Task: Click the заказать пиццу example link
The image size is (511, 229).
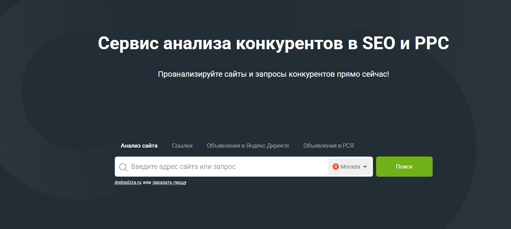Action: [x=169, y=182]
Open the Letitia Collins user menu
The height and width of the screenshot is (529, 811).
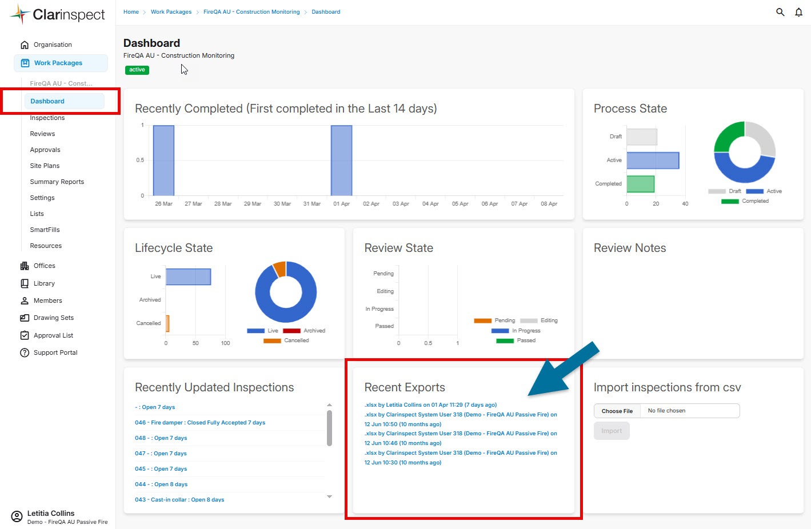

**Instruction**: Copy the lines above word for word, leaving out the pictures.

**Output for this exercise**:
Task: Click the заказать пиццу example link
The image size is (511, 229).
Action: [x=169, y=182]
Open the Letitia Collins user menu
The height and width of the screenshot is (529, 811).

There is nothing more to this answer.